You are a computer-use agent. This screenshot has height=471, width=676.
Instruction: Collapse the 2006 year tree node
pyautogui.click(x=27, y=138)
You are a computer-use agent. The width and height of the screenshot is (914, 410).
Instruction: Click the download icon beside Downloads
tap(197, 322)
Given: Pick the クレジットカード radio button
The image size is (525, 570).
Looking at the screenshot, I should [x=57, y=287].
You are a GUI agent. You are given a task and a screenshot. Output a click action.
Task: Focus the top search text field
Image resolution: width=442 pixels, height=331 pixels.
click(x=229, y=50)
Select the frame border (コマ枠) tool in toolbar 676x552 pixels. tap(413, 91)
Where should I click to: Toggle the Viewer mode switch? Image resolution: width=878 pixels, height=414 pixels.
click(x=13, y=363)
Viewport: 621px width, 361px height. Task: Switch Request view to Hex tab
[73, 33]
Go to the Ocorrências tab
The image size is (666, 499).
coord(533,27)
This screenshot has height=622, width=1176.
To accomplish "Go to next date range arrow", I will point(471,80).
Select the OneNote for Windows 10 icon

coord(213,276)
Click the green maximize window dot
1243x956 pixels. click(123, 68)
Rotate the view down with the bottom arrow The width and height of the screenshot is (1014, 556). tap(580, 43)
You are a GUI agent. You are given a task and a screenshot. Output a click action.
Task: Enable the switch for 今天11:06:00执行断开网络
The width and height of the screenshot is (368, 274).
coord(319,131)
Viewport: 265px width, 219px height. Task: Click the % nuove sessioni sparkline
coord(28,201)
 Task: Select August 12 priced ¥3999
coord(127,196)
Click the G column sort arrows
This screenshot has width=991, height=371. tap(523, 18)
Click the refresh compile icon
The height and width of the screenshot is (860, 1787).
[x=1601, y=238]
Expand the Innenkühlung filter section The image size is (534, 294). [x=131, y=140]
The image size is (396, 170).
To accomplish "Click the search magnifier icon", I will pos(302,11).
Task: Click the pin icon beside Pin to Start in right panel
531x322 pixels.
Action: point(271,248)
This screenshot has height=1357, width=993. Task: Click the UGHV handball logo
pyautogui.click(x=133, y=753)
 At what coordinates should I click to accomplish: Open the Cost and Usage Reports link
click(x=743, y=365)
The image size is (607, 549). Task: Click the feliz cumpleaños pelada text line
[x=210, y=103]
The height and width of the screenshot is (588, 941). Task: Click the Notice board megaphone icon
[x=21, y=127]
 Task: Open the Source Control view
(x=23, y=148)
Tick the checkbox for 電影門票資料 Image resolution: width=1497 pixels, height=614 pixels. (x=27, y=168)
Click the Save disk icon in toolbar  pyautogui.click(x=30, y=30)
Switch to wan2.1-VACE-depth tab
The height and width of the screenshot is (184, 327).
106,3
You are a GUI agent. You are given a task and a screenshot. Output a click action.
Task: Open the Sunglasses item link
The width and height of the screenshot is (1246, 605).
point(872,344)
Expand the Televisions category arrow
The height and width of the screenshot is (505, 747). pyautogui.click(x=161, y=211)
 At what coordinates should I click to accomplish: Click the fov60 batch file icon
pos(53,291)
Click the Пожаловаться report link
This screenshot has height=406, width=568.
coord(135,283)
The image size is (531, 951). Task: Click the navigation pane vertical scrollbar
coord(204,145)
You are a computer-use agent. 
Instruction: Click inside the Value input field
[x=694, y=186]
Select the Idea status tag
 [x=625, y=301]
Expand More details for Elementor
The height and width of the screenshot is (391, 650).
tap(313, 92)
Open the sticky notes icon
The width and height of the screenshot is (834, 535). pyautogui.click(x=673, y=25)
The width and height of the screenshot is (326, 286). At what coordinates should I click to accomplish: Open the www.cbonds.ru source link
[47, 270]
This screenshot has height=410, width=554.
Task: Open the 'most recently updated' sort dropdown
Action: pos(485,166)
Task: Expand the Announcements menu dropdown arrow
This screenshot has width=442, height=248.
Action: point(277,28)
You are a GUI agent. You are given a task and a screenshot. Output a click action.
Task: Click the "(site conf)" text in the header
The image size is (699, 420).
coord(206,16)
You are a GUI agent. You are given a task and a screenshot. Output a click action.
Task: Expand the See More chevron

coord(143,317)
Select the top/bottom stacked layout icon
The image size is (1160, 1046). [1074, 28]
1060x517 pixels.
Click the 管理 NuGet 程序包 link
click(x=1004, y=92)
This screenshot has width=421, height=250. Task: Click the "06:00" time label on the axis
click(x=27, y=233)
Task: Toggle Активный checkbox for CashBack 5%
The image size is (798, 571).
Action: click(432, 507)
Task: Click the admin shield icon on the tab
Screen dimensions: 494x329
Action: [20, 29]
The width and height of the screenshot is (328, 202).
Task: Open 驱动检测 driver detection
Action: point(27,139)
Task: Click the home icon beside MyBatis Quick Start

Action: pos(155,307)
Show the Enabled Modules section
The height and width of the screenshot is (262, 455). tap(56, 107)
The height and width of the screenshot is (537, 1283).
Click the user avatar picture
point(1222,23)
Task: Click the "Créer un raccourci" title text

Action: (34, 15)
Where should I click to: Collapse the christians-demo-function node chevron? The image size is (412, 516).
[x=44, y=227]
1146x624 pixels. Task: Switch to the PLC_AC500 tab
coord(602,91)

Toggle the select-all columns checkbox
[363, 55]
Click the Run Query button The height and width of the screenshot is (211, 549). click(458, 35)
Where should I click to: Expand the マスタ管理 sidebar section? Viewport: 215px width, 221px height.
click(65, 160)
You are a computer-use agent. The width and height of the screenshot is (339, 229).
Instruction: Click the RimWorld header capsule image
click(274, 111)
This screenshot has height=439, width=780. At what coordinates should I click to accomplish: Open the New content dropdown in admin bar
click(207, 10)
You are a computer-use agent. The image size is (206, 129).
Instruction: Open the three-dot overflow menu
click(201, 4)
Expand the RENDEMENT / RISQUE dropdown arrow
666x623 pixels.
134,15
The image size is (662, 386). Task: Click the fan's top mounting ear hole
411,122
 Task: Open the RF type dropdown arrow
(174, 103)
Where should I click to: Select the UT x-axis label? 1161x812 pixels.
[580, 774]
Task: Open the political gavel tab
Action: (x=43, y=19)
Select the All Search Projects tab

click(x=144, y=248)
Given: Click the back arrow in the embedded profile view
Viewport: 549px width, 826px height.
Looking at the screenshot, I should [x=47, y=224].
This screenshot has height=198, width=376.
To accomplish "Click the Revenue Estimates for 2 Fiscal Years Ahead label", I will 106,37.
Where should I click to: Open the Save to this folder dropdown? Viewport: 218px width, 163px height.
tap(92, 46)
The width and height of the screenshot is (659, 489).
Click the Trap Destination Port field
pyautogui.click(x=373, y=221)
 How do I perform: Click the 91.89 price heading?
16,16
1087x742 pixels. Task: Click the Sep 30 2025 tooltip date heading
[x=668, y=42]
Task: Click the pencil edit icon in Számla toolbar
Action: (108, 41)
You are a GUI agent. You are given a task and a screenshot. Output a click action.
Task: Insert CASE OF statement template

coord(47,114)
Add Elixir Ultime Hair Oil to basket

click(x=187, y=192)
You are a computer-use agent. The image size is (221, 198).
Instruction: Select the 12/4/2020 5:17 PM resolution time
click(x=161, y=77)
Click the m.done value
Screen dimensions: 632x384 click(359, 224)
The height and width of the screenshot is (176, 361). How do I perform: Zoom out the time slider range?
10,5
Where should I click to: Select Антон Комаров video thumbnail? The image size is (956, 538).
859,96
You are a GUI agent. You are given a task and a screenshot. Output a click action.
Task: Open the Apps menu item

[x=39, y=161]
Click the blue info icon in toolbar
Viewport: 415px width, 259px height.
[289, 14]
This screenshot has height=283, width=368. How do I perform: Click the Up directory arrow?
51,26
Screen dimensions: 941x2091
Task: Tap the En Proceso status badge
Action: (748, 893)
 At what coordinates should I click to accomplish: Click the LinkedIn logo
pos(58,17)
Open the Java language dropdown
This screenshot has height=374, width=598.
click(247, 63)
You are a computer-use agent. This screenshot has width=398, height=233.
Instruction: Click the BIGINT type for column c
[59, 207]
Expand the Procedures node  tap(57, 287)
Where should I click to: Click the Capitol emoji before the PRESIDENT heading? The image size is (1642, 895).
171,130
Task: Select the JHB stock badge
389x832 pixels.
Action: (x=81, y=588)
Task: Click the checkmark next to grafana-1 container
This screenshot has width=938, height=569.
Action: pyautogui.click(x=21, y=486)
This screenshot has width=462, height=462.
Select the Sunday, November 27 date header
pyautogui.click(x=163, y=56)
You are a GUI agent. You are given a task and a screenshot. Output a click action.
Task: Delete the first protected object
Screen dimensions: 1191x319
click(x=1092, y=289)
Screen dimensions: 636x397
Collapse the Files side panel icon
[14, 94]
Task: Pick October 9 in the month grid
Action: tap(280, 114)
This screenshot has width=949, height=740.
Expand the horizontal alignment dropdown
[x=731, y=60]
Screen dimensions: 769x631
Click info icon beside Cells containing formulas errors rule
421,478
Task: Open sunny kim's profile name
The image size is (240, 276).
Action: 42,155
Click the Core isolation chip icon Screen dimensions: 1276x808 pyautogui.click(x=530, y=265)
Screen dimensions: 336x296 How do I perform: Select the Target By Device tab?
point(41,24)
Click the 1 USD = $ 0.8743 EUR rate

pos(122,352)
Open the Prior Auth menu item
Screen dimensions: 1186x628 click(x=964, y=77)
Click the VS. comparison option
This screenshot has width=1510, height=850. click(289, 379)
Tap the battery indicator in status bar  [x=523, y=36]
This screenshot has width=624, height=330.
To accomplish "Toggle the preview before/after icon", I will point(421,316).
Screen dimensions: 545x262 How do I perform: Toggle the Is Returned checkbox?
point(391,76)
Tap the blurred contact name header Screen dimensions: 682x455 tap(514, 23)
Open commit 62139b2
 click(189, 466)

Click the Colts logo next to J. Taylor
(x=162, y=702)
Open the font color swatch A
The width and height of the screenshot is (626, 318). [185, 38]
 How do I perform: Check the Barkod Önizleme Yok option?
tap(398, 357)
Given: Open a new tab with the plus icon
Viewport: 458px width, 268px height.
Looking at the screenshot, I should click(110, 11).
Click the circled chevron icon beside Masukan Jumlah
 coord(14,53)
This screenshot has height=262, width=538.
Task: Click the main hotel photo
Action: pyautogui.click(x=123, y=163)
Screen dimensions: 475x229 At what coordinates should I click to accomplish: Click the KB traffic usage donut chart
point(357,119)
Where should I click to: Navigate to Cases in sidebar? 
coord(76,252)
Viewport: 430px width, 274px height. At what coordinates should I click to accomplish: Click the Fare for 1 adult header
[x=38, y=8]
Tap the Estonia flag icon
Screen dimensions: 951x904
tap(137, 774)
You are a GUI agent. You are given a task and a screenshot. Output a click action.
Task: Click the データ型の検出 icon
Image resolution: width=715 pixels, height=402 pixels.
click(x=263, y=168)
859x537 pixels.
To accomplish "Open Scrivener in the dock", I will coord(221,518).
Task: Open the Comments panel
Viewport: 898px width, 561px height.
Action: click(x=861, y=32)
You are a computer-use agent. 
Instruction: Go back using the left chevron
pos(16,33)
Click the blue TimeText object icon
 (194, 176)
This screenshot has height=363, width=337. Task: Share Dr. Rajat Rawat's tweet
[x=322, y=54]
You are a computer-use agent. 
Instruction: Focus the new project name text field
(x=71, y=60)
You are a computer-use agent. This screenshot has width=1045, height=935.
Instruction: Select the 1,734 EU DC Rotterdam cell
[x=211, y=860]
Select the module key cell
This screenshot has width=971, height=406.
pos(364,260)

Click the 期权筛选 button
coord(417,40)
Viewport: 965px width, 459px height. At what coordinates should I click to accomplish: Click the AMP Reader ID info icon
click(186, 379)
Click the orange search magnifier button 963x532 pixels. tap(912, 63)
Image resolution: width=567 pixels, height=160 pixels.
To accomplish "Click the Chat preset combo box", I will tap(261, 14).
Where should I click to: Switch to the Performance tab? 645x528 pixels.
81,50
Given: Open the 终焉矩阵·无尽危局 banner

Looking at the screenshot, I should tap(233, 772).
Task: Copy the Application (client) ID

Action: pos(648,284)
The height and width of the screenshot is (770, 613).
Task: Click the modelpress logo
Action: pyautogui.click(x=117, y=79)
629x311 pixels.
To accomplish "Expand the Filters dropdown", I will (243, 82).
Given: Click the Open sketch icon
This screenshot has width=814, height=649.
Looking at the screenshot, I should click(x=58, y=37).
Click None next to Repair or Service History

◆ Directions ◆
Which lines of the listing include the string "computer"? Pull them out.

◆ Task solution ◆
You are a computer-use agent. This screenshot has height=471, width=676.
You are a computer-use agent. The width and height of the screenshot is (914, 410).
You are a computer-use agent. 
You are a computer-use agent. The width and height of the screenshot is (339, 229).
You are a computer-use agent. The image size is (206, 129).
You are a computer-use agent. The image size is (221, 198).
You are a computer-use agent. This screenshot has width=398, height=233.
You are a computer-use agent. 
You are a computer-use agent. 
You are a computer-use agent. This screenshot has width=1045, height=935.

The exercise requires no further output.